*医学は喩えると、空気の読めないガサツなおじさん第12回
えっと、ここまで何をお喋りしてきたんでしたっけ?
こういうことでしたっけね? 箇条書きで挙げてみますね?
1.大木であれ、俺の身体であれ、他人の脳であれ、音であれ、俺の過去体験記憶像であれ、身体に起こる出来事であれ、何であれ、それを捉えるというのは「状況を捉える」ということである(状況・最小単位説)。
この「状況を捉える」というのは、「状況把握」をするということだ(現在までの状況の推移を把握すると同時に、そこから、現在以後の状況の推移を類推するということだ)って、一緒に確認しましたよ、ね?
2.この状況・最小単位説は当然ひとについても当てはまる。
ひとを捉えるというのは「そのひとが渦中にいる状況がどんなかを捉える」こと、でしたね。

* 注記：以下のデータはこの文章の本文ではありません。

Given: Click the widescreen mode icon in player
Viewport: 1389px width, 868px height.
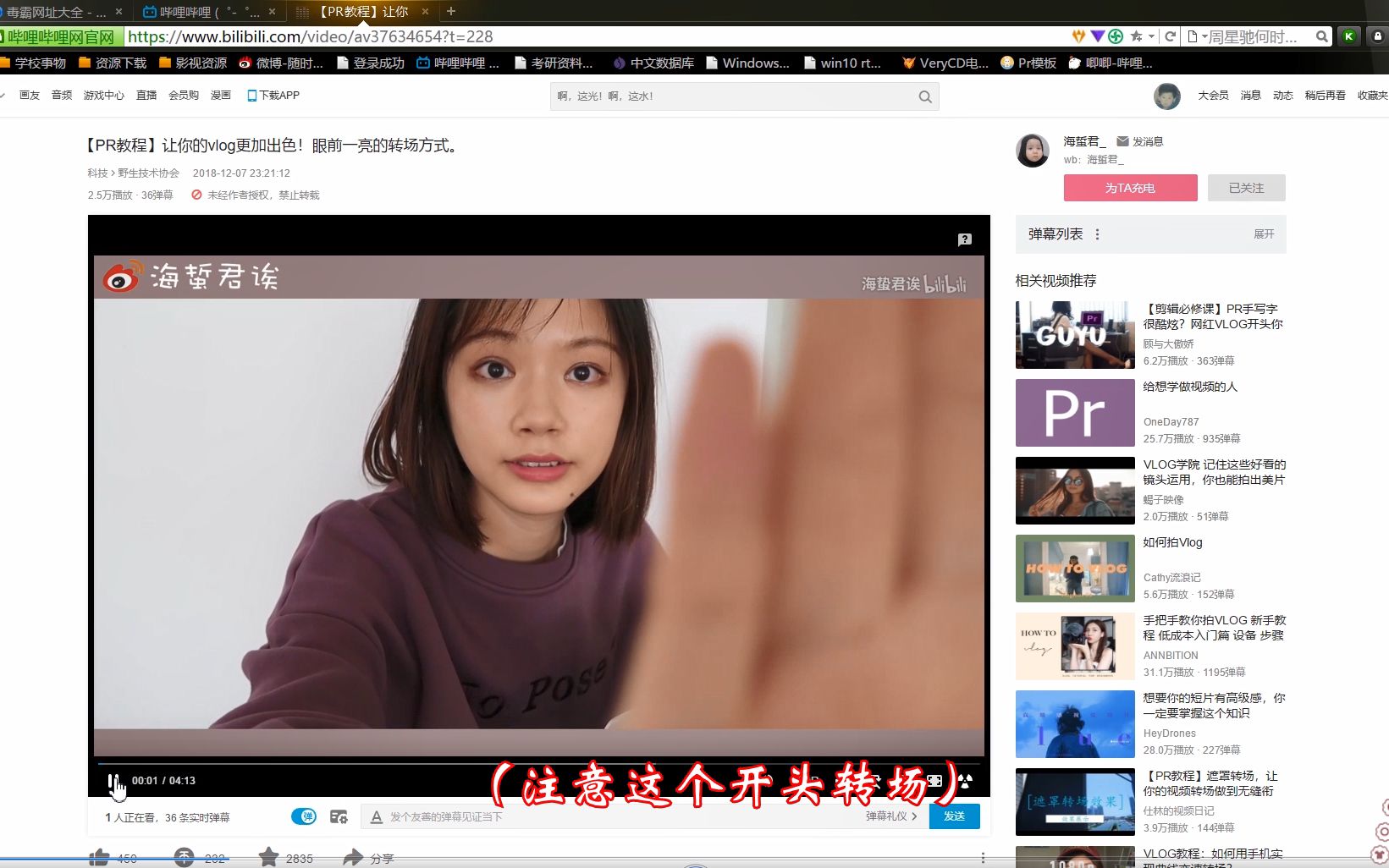Looking at the screenshot, I should click(x=934, y=781).
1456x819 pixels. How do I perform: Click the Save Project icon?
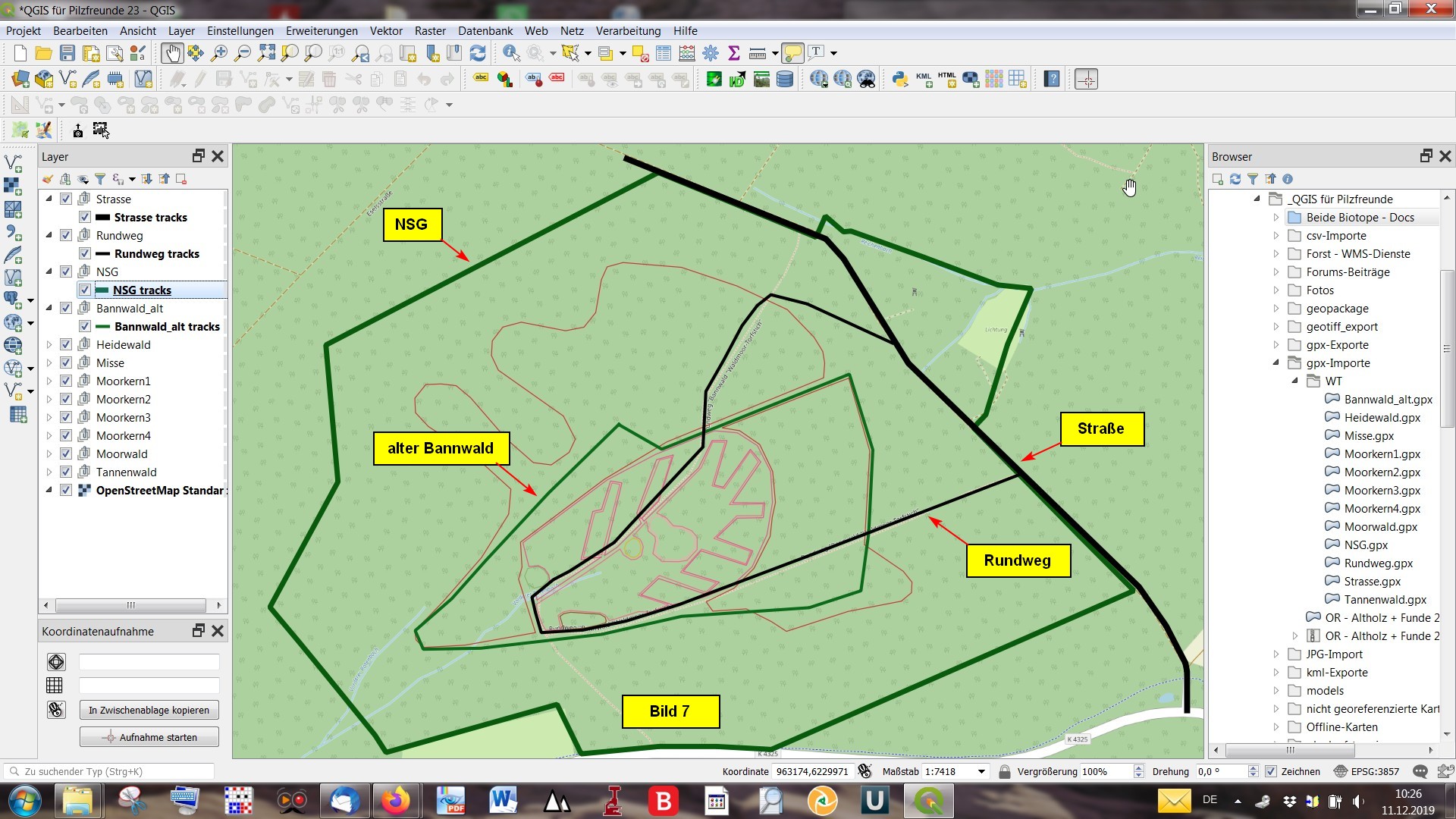(x=67, y=53)
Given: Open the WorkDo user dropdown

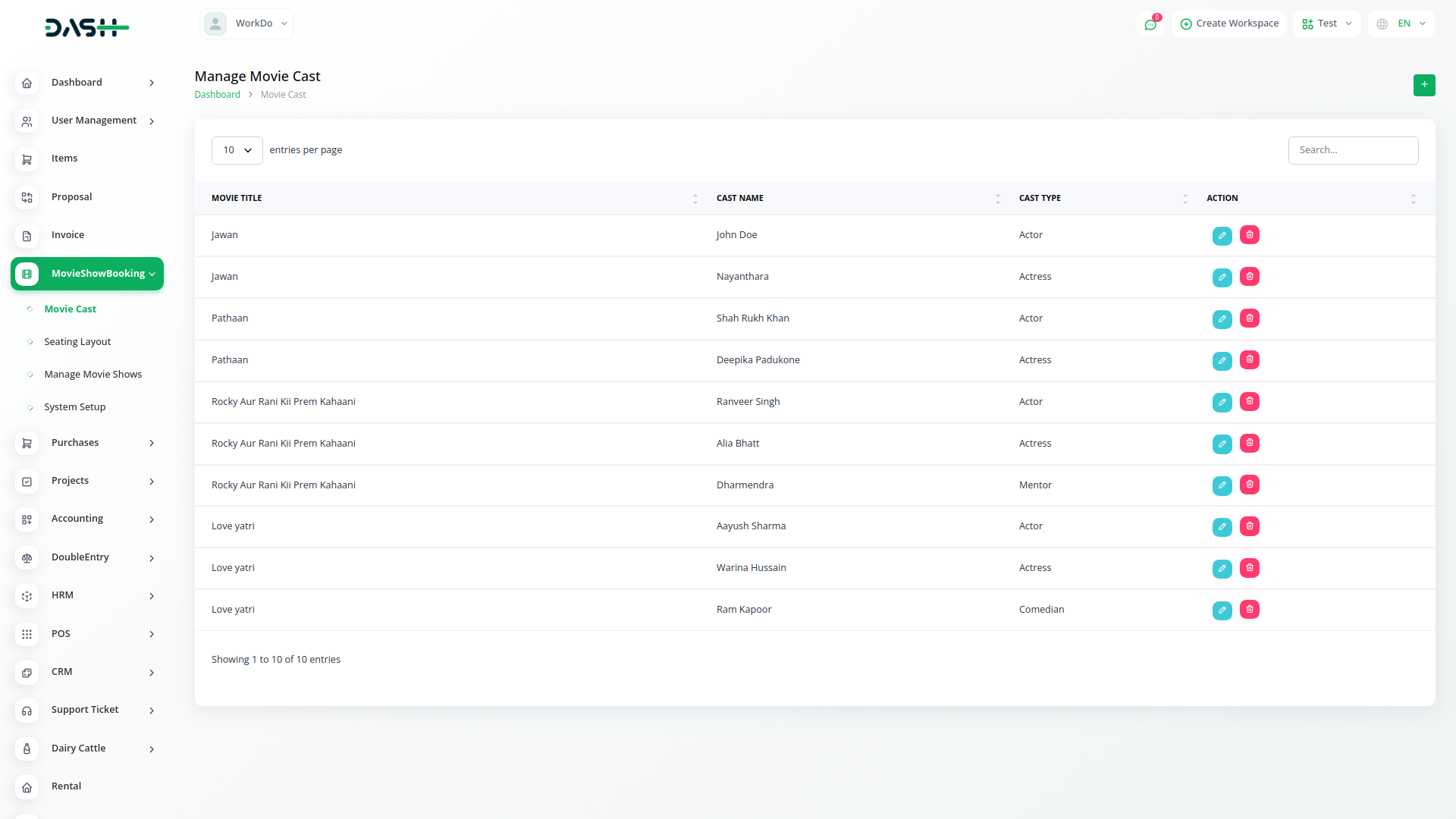Looking at the screenshot, I should (246, 24).
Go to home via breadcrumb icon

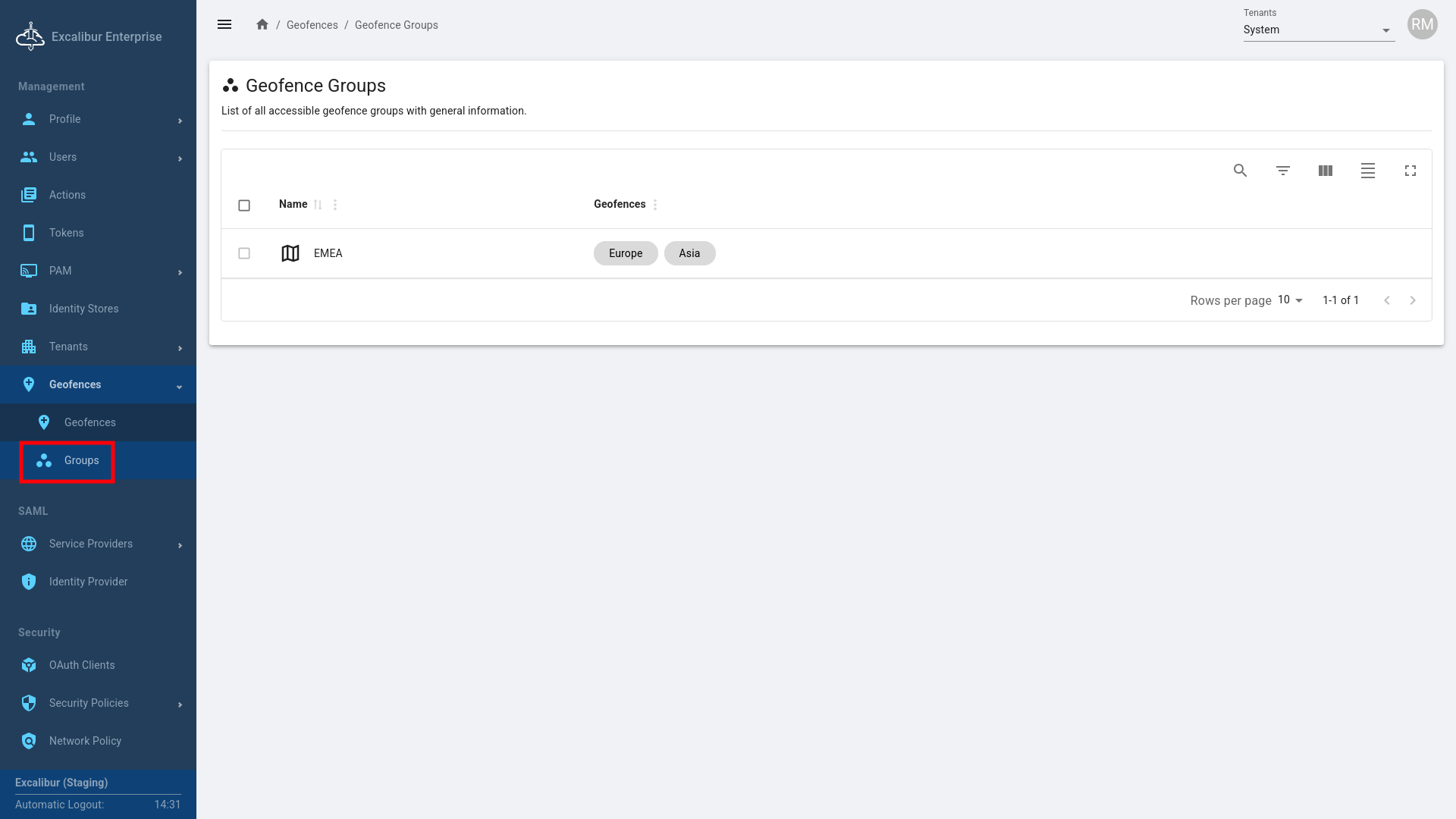click(x=262, y=24)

じゃあ、「そのひとが渦中にいる状況がどんなかを捉える」ことというのを、みなさんがいつも使う言葉で言い換えると、どうなるのだったか、覚えてます?
そうですそうです、「そのひとの身になる」、でしたね。ひとを捉えるとは「そのひとの身になる」こと、でしたね。医学が統合失調症と診断し、永遠に理解され得ない人間であると決めつけてきた男性患者さんを例に、そのことを確認しましたよね。
3.医学はひとの身になろうとしない。
ひとの身になろうとさえしていれば、医学になら、その男性患者さんのことが完璧に理解できるはずなのに、医学はあろうことか、その男性患者さんのことを、永遠に理解され得ない人間と世間に説明してきたとのことでした。そのことから、医学にはそもそも、ひとの身になろうとする気はないんだ、すなわち、「そのひとが渦中にいる状況がどんなかを捉え」ようとする気はないんだってことがわかりました、ね? じゃあ、医学はその代わりに何をするのか。
4.医学は、ひとの身体に起こる出来事を一点のせいにする(医学の出来事観)
ってことだったじゃないですか、ね? で、その出来事観についてはこういうことを確認しました、ね?

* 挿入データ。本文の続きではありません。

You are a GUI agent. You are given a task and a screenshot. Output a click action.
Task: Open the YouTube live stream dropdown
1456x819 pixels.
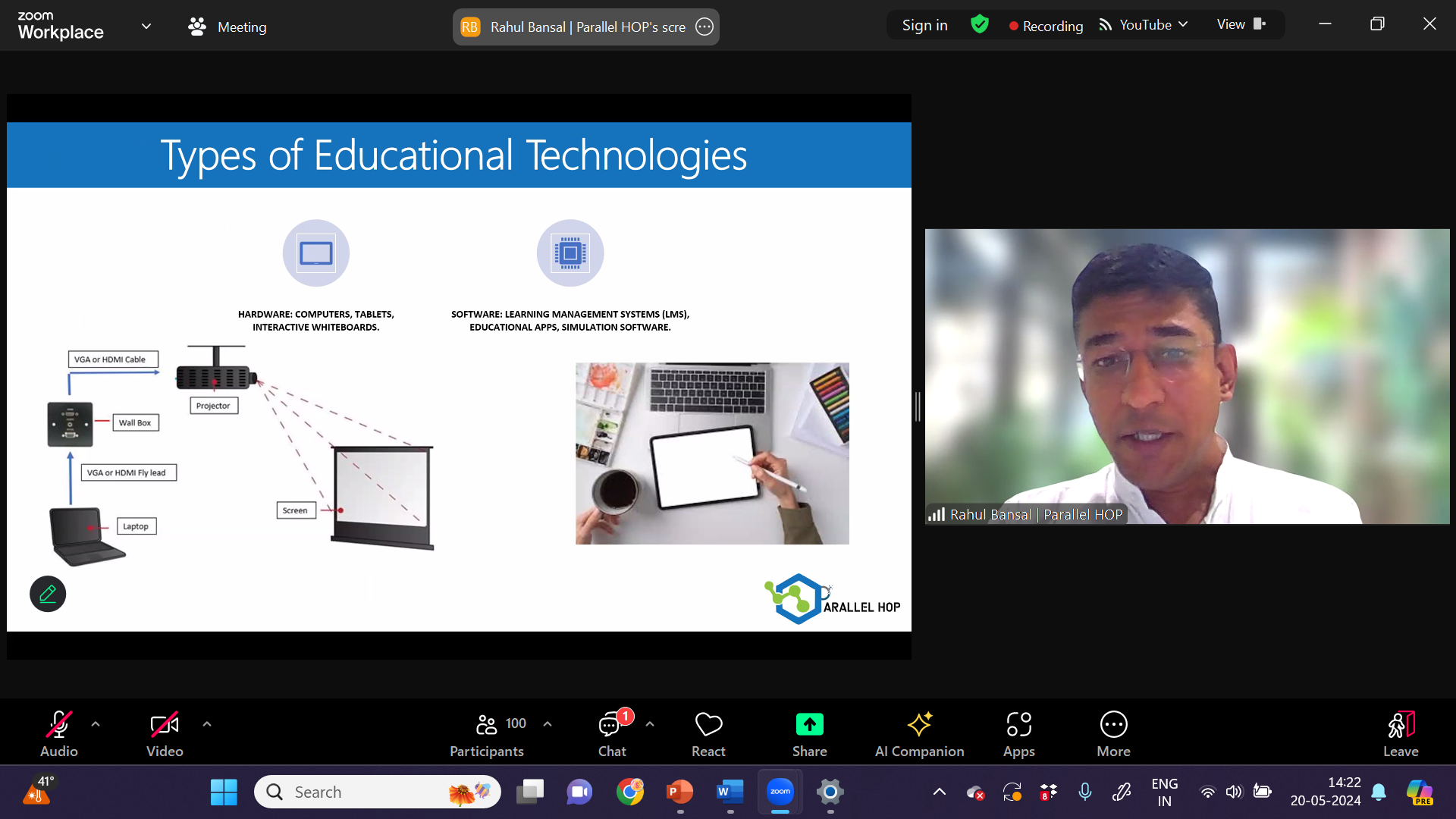1144,25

A.出来事を一点のせいにするというのはどういう論理か。
- (a)出来事が好ましい場合には、すべてをその一点のおかげとし、その一点を過大評価すること。
- (b)出来事が好ましくない場合には、すべてをその一点におっかぶせ、その一点をとり除きさえすればいいとすること(排外主義の論理)。
B.しかし、身体に起こる出来事を一点のせいにすることはできない。物理学も化学も、出来事を一点のせいにできるなどとは教えてこなかった。

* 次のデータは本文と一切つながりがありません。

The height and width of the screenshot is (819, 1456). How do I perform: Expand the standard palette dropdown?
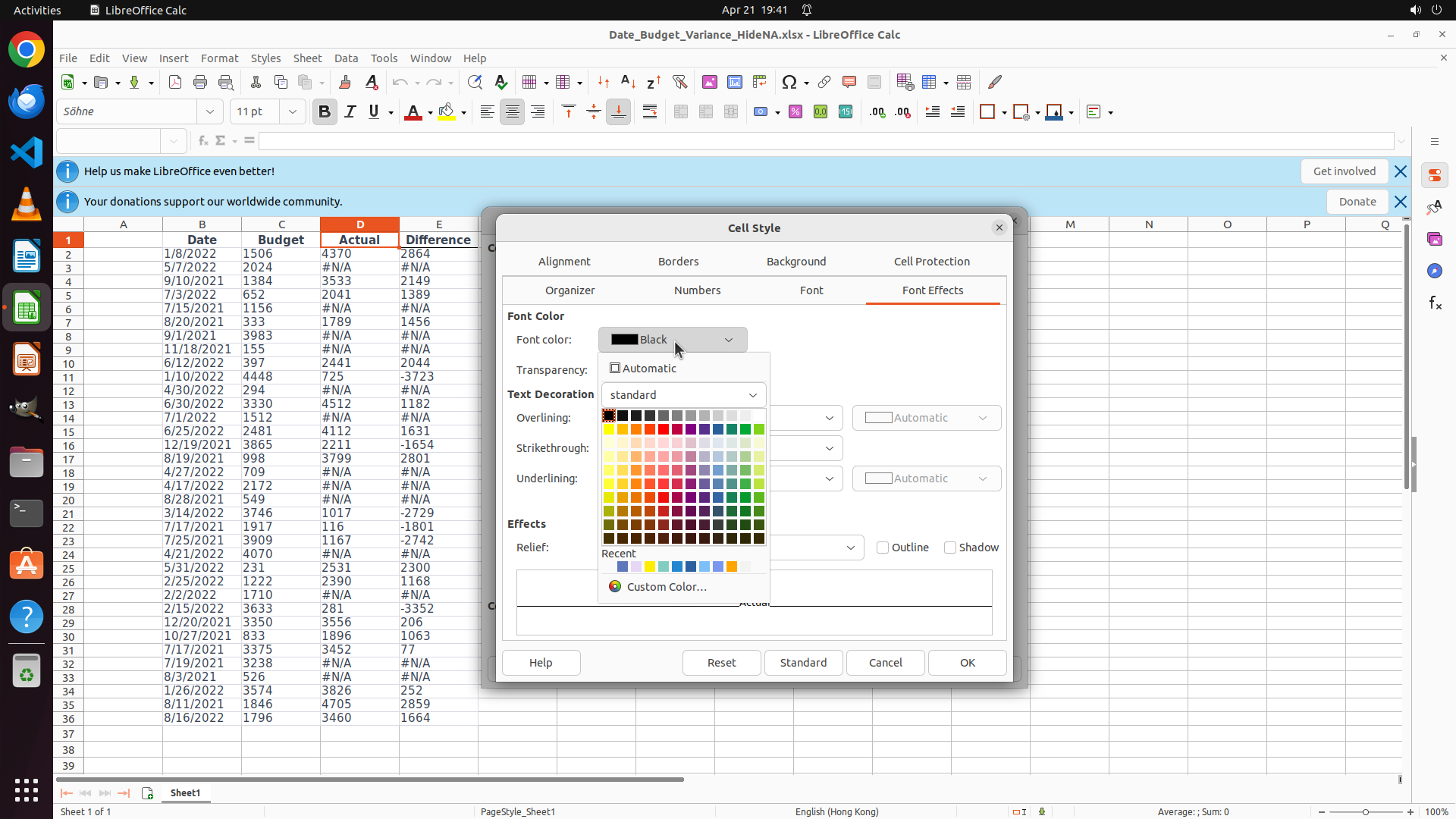pyautogui.click(x=683, y=395)
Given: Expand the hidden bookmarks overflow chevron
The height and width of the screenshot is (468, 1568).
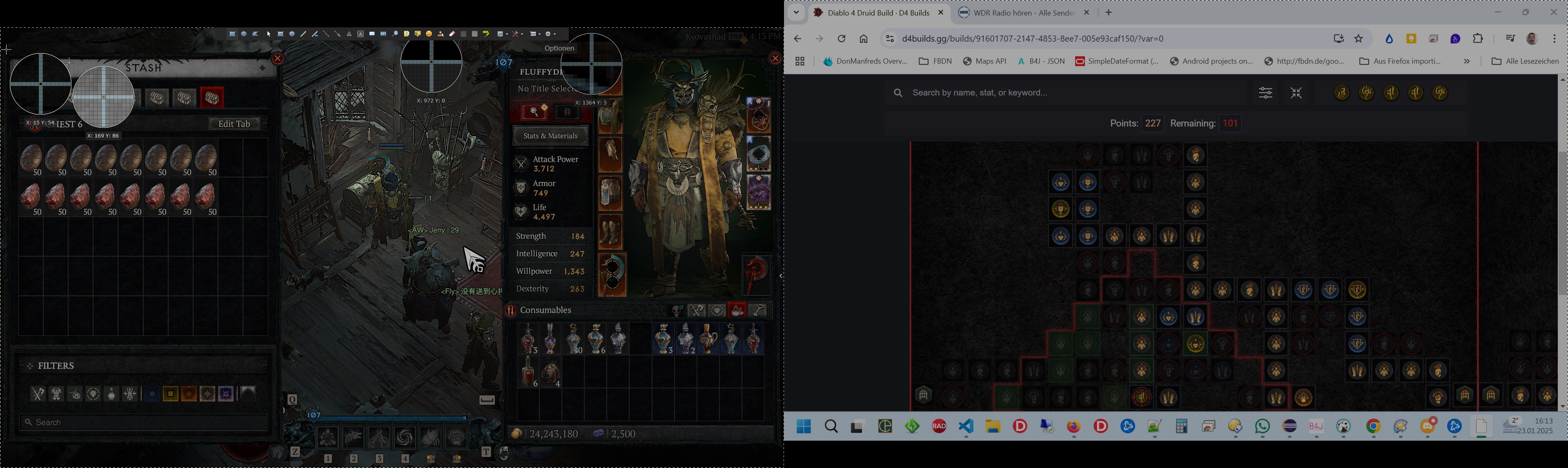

物理学も化学も、出来事を一点のせいになんかしないってことを、力学を例に確認しました、ね? 物理学や化学も、物理学や化学なりに、状況を捉えようとしてきたんだってことでした、ね? そのために、物理学や化学は数々の法則を編み出してきたんじゃないのかなって俺、たしか言いましたよね?
C.身体に起こる出来事を一点のせいにするというのは、その一点を「状況に関係なく当の出来事を起こすもの」(当の出来事を起こす原因)であることにし、その一点があれば、当然、当の出来事が起こってくるってことにすることである。
- (a)そんな一点(原因)はこの世に存在しない(そんな一点を特定したと言っているひとは、都合の良いデータしか見ていない)。
- (b)それでもそうした一点(原因)を特定しようとすると、つぎのことが起こる。
①いくつかの都合の良いデータしか見ないで、誰かがそうした一点(原因)を特定したことにする。
②追試でその説の真偽を確かめようとした他のひとたちが、その説には都合の悪いデータに出くわし、その説に異議を申し立てることになる。
③そこで医学は、誰かが挙げたその一点を、探し求めている一点(原因)の一片であることにしておいて、再度、特定作業をやり直す。
④以後、上記①から③のくり返しが何度も起こり、探し求めている一点(原因)の一片とされるものがやたらめったら増えていく(それら一片同士を都合良く結びつけて、当の出来事が起こるメカニズムであることにする)。